### Data for review
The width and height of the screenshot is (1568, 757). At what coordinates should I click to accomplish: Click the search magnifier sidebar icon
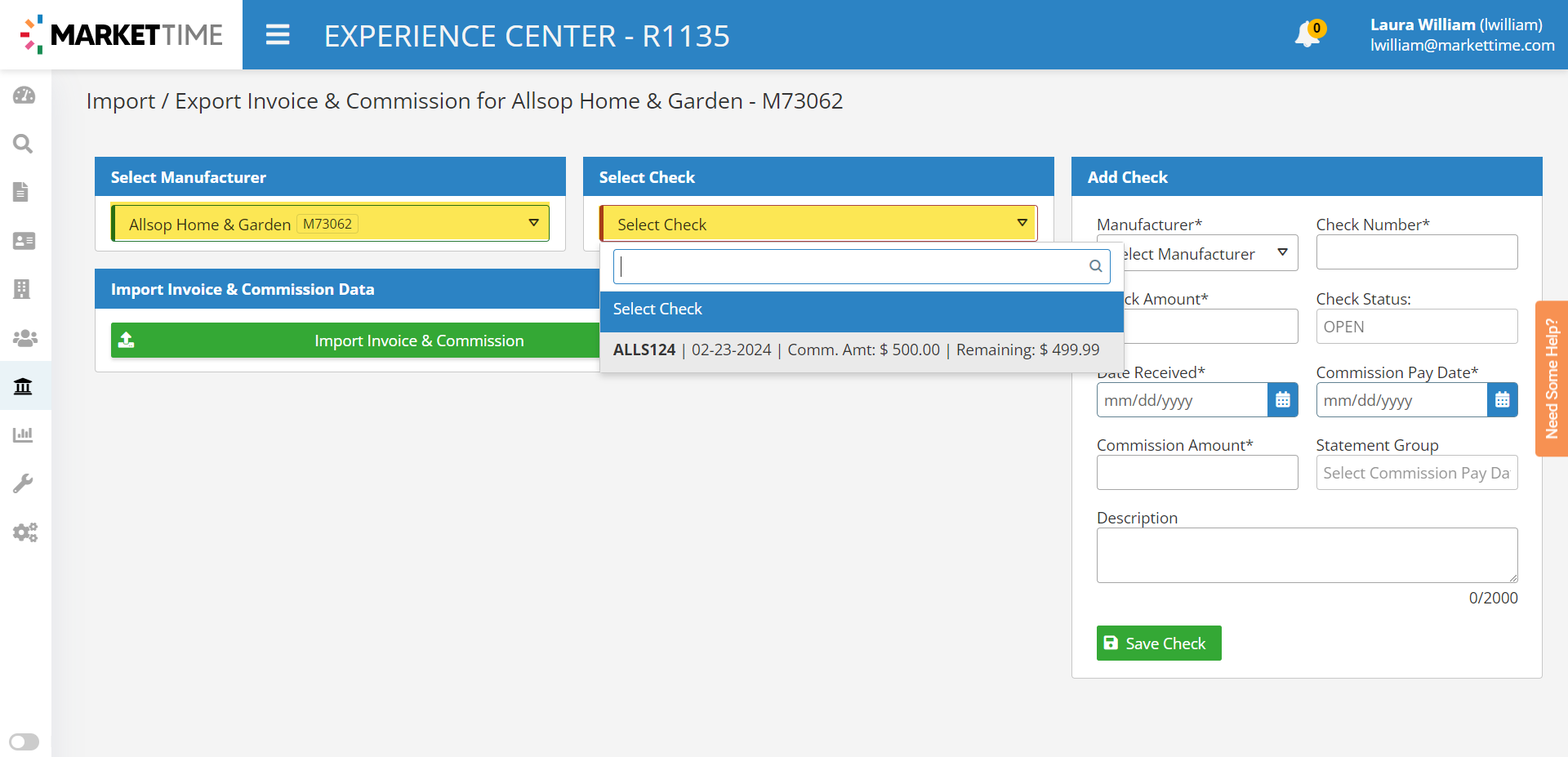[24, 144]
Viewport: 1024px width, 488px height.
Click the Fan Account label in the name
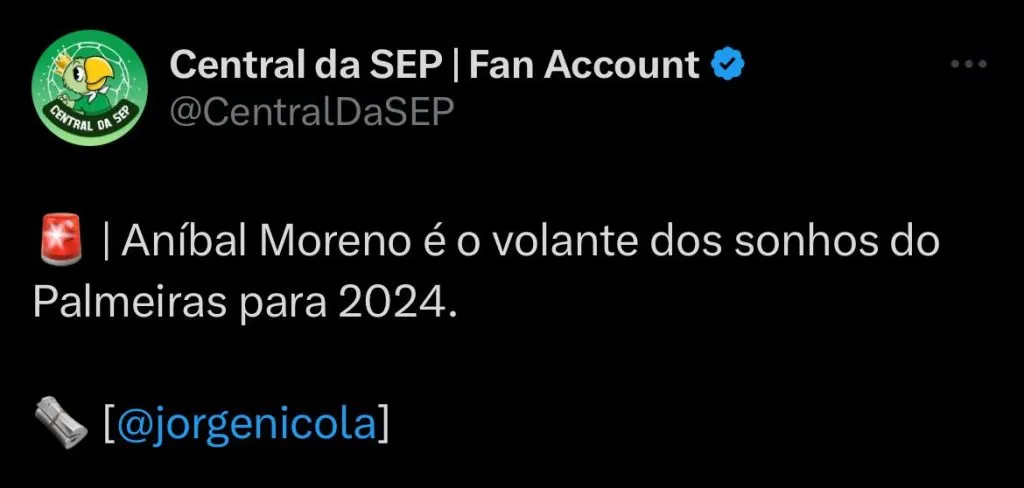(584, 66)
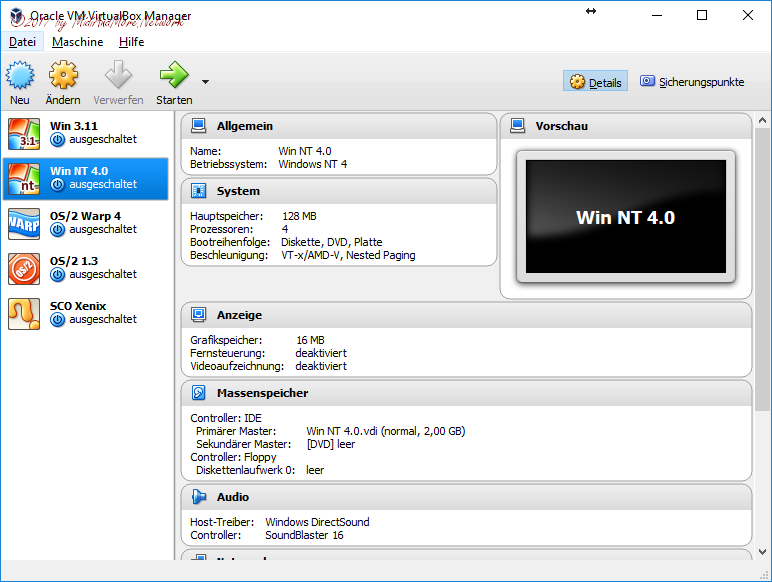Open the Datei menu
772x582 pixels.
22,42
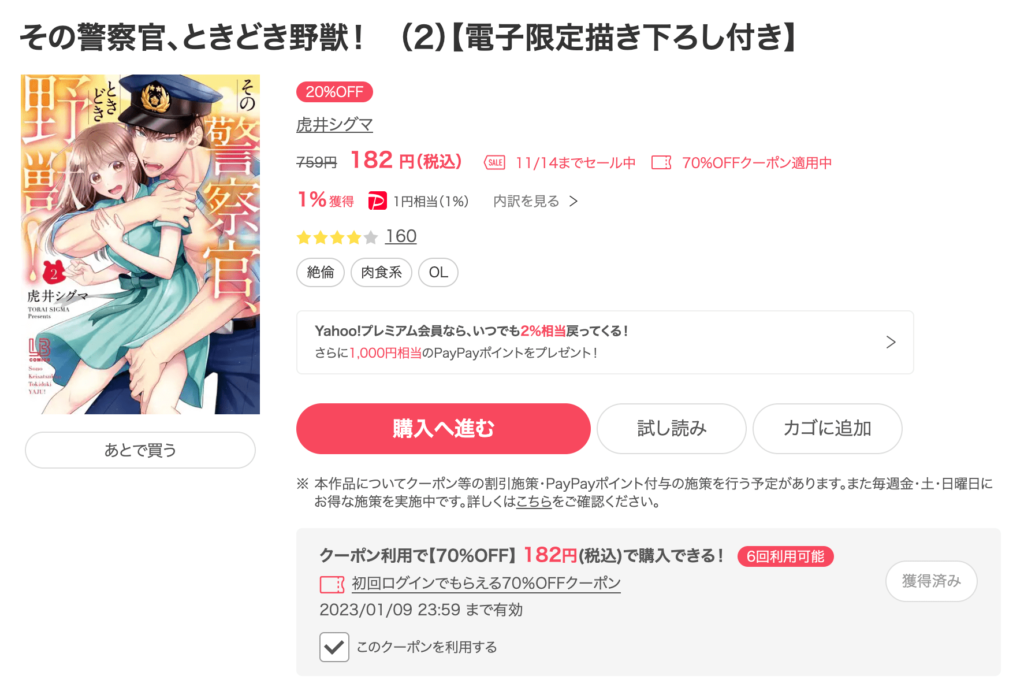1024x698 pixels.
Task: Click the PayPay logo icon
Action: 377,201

### Prompt
What you set down should be exactly the lines from the line containing "Viewport: 1024px width, 488px height." to the last line of the entries above, both included, with no pictures.

### Task response
Viewport: 1024px width, 488px height.
Click the Fan Account label in the name
(584, 66)
Open the Datei menu
772x582 pixels.
22,42
1024x698 pixels.
Task: Click the PayPay logo icon
Action: 377,201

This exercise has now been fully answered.